Things to do »
1. Please copy the passage of the LEGO Pokémon article starting at "Articulation in the" and ending at "and Pokémon nostalgia.".
2. Pick up the LEGO Pokémon article after its final sentence and keep writing it.

[Opening Excerpt section]

Pokémon franchise is turning 30 next month, and LEGO Group wants to celebrate the occasion with LEGO Pokémon sets. Following leaks and speculations, the official reveal has been made, with two sets of the three already up for pre-order. The three main sets will be shipped next month, coinciding with the 30th anniversary of the franchise on February 27. These will revolve around the star mascots Pikachu and Eevee, while the final evolutions of the original starter Pokémon Charizard, Blastoise, and Venusaur will add excitement for younger fans.

Pikachu and Eevee will make up for the two sets, having their standalone releases in the lineup. The biggest of them all will be the third, Starter Evolution set that’ll let you pose the three Kanto starters’ based on the theme choosen. It can be anything from the ush junglescape for Venusaur, a crashing wave for Blastoise, and a lava-dripping spire for Charizard to fly over.

Designer: LEGO Group

Eevee Set

The first set in this iconic collection centers on Eevee, the evolution-ready fan favorite. As the most accessible option, this 587-piece build is priced at $59.99 and stands just over 7.5 inches tall once assembled. Its design embraces Eevee’s signature charm with a brick-built face that gives the figure an expressive, almost lifelike presence.

Articulation in the head, ears, limbs, and tail allows subtle posing, while hidden nods to Eevee’s many evolutionary forms add a playful layer of detail for longtime Pokémon Trainers. The compact size and approachable price point make this an appealing choice for both seasoned LEGO builders and newcomers intrigued by the mash-up of brick construction and Pokémon nostalgia.

Pikachu and Poké Ball Set

Stepping up in scale and ambition, the Pikachu and Poké Ball set takes center stage with a 2,050-piece count and a $199.99 retail price. This model revisits one of the franchise’s most iconic moments: Pikachu bursting from its Poké Ball, ready for action. The brick-built Pikachu captures that dynamic energy with fully posable ears and limbs, enabling display configurations ranging from a relaxed stance to an aggressive battle pose.

[Closing Excerpt section]
[Opening Supplied records section]

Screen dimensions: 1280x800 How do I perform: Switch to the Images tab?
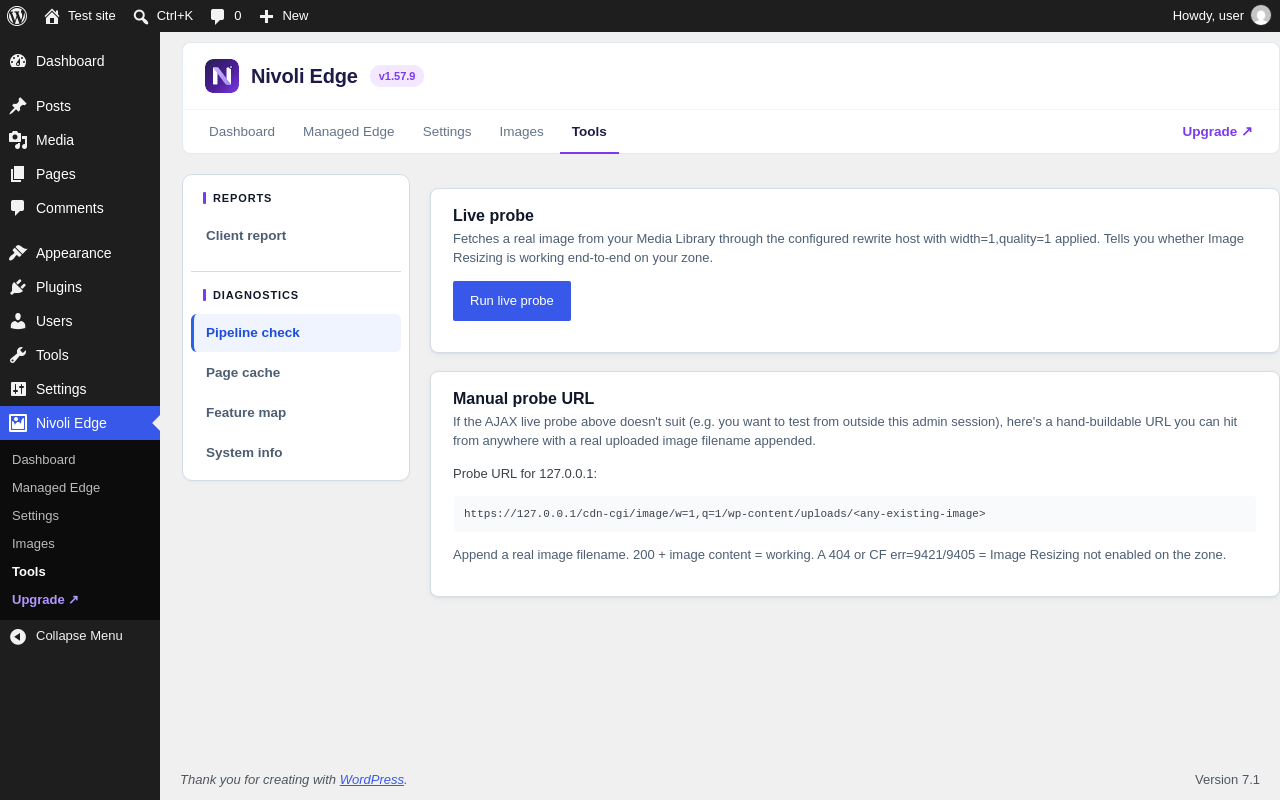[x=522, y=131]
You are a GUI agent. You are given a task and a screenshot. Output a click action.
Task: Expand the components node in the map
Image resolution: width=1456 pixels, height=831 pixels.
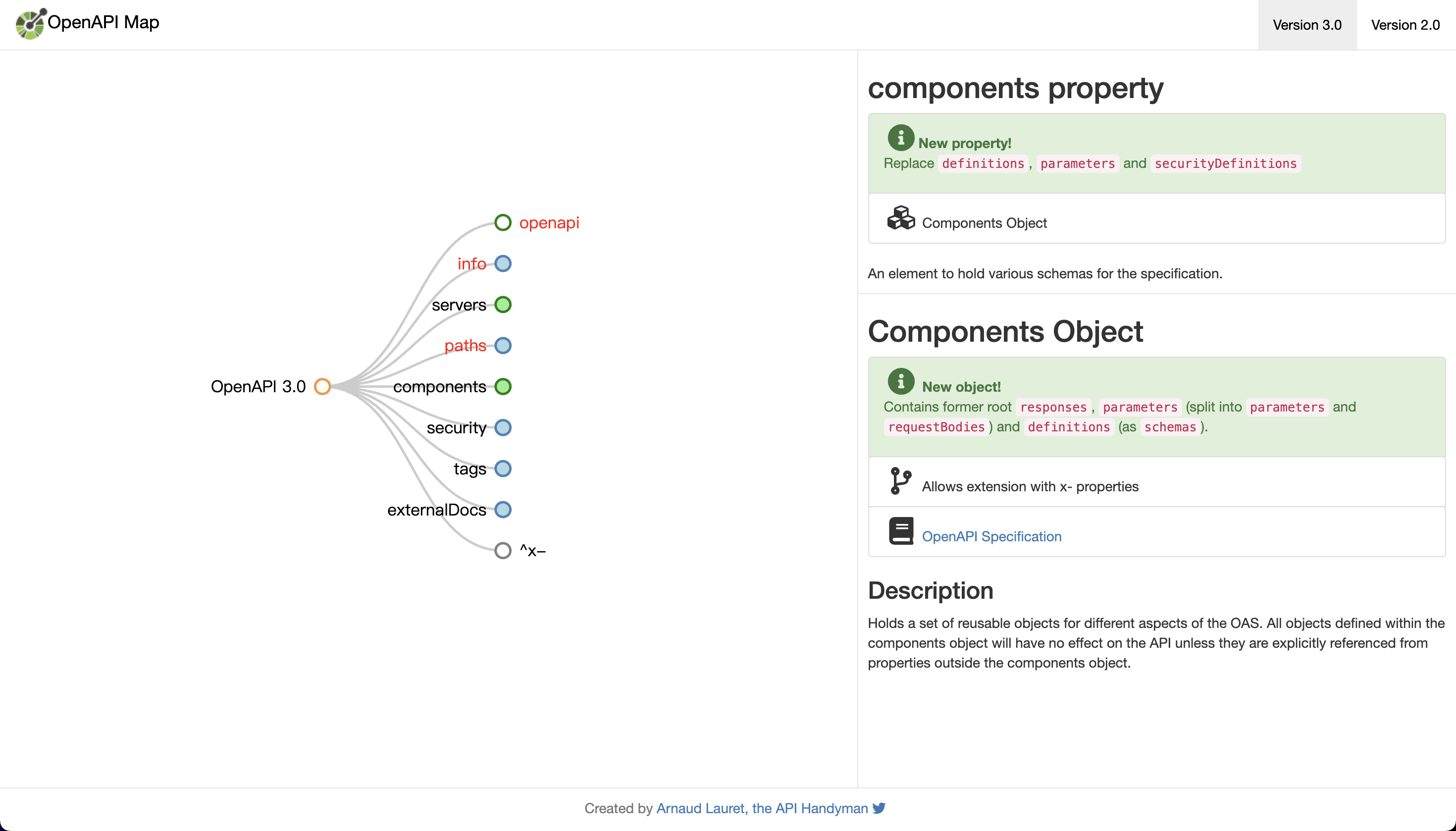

[Closing Supplied records section]

Solved tasks »
1.
Articulation in the head, ears, limbs, and tail allows subtle posing, while hidden nods to Eevee’s many evolutionary forms add a playful layer of detail for longtime Pokémon Trainers. The compact size and approachable price point make this an appealing choice for both seasoned LEGO builders and newcomers intrigued by the mash-up of brick construction and Pokémon nostalgia.

2.
Its display stand features a stylized lightning motif that evokes the Electric-type’s signature power, and LEGO designers have subtly incorporated Pikachu’s Pokédex number, “25,” into the base, a detail that resonates with franchise history. Whether perched atop the Poké Ball or displayed mid-leap, this iteration of Pokémon’s mascot offers a dramatic and nostalgic showcase piece.

Venusaur, Charizard and Blastoise Diorama

At the top of the inaugural range is the Venusaur, Charizard and Blastoise diorama, a monumental build that celebrates the original Kanto starter Pokémon in their final evolutionary forms. With 6,838 pieces and a $649.99 price tag, this set is designed squarely for adult collectors and hardcore fans. Each Pokémon figure stands individually with its own articulation, allowing builders to pose Venusaur’s vines, Charizard’s wings, and Blastoise’s water cannons in varied stances.

The figures are proportioned to stand roughly 7 to 9 inches tall, and they sit upon a richly detailed multi-biome base that reflects their elemental identities. These include a leafy jungle for Venusaur, volcanic embers for Charizard, and aquatic textures for Blastoise. Scattered throughout the build are Easter eggs and environmental cues that reward close inspection, making this set a centerpiece worthy of display in any fan’s collection.

To sweeten the launch, LEGO is also offering limited extras tied to these sets. Buyers of the starter trio set during the first week of release can receive a Kanto Region Badge Collection as a gift with purchase, while LEGO Insiders will have access to a mini Pokémon Center build through reward redemption.